▶ [Exercise]: In the forum thread about expanding a pigeon loft, write out word for word the passage from "If I try to" up to and including "worth beans. Ideas?".
=== Source text ===
# Help plan a add on to my loft



## Kalkbl (May 10, 2010)

OK so now that I just passed the 1 year mark as a pigeon owner/flyer, I need more space, I have a post on this site where last year I built a modified red rose 8x6. It is a open loft design, Which after going through a breeding season just sucks plain and simple.
I found out early on that a open loft is big problems but with birds breeding it is a nightmare.
I am joining a club now and want to race some. So I need a new loft with separate compartments. The club guys want me to use my 8x6 for flying Yb's.
And build another for old birds and a breeder compartment.

My wife doesn't want our yard filled with buildings, I already have 2 sheds and my loft.

If I try to take my loft apart and add on to it not sure it will be what I want.

I need a breeder compartment for 3-4 pairs, and be able to separate cocks and Hens in the OB sections. Is this also necessary in the YB compartment.

I see some fantastic loft builders on here. I can build but I cant plan worth beans. Ideas?


----------



## Rafael/PR (Sep 8, 2008)

yea extent the one you have, make it to a 12 by 6 that will give you 4 more feet or a 16 by 6 so your wont be adding another building like your wife say, but your adding more room to what you already have , it be nice if you could show us pictures of you 8 x6 loft . we have great carpenters in pigeon talk there skills are off the wall. im sure they will tell you what you could do once you post some picture of your loft inside and out ,close up and far, good luck


----------



## Kalkbl (May 10, 2010)

Here is a post with my loft I built last year. scroll through to see the pictures of it. Thanks for the Help

http://www.pigeons.biz/forums/f38/kalkbls-modified-red-rose-loft-8x6-a-44788.html


----------



## Jerryx4 (Jun 9, 2011)
=== Data block ===
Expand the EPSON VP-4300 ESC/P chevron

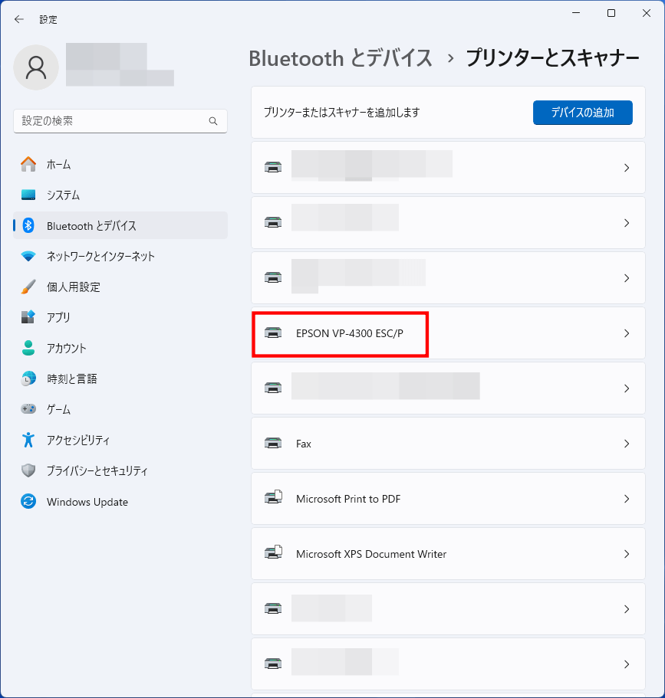627,333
===
▶ [Task answer]:
If I try to take my loft apart and add on to it not sure it will be what I want.

I need a breeder compartment for 3-4 pairs, and be able to separate cocks and Hens in the OB sections. Is this also necessary in the YB compartment.

I see some fantastic loft builders on here. I can build but I cant plan worth beans. Ideas?